Your code casts a float* to int and back to a float* - this can cause problems, because sizeof(int) and sizeof(float*) are not guaranteed to be identical (i.e. on x86-64 int is 32bit, while float* is 64bit!). The reason why you run into this issue, is probably because Args() supports only int arguments (they're supposed to be used as index for a family of benchmarks, not as actual function arguments in your function).

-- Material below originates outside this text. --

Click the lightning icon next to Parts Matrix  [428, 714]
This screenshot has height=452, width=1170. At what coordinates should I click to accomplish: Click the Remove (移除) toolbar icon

To use parameters of a different type you could:

A. use global variables to store the pre-calculated random array i.e.

#include <benchmark.h>
#include <benchmark_api.h>

#include <cstdio>
#include <random>

std::random_device seed;
std::mt19937 gen(seed());

float x[64*10], y[64*10];

float f(float* x, float* y) {
  float p = 0;
  for (int i = 0; i <64; i++) {
    p += x[i] * y[i];
  }
  return p;
}

void f_benchmark(benchmark::State& state) {
  while (state.KeepRunning()) {
    benchmark::DoNotOptimize(f(&x[state.range(0)*64], &y[state.range(0)*64]));
  }
}

void args(benchmark::internal::Benchmark* b) {
  std::uniform_real_distribution<float> rand(0, 100);
  for (int i = 0; i < 64*10; i++) {
    x[i] = rand(gen);
    y[i] = rand(gen);
  }
  for (int i = 0; i < 10; ++i)
    b->Arg({ i });
}
BENCHMARK(f_benchmark)->Apply(args);
BENCHMARK_MAIN();

B. calculate the random numbers as part of the benchmark function (choose this approach if, you really require different random values for each iteration - the timing needs to be paused / resumed accordingly to not include the time for the random generation/memory allocation in the benchmark) i.e.

#include <benchmark.h>
#include <benchmark_api.h>
#include <cstdio>
#include <random>

std::random_device seed;
std::mt19937 gen(seed());

float f(float* x, float* y) {
  float p = 0;
  for (int i = 0; i <64; i++) {
    p += x[i] * y[i];
  }
  return p;
}

void f_benchmark(benchmark::State& state) {
  state.PauseTiming();
  std::uniform_real_distribution<float> rand(0, 100);
  float* x = new float[64];
  float* y = new float[64];
  while (state.KeepRunning()) {
    for (int i = 0; i < 64; i++) {
      x[i] = rand(gen);
      y[i] = rand(gen);
    }
    state.ResumeTiming();
    benchmark::DoNotOptimize(f(x, y));
    state.PauseTiming();
  }
  delete[] x;
  delete[] y;
}


BENCHMARK(f_benchmark)->Apply([](benchmark::internal::Benchmark* b){
  for (int i = 0; i < 10; ++i)
    b->Arg({ i });
});

BENCHMARK_MAIN();

Side note: Also take care about the the leaking memory in your for loop - you should call the delete[] operator once for every new[] operator.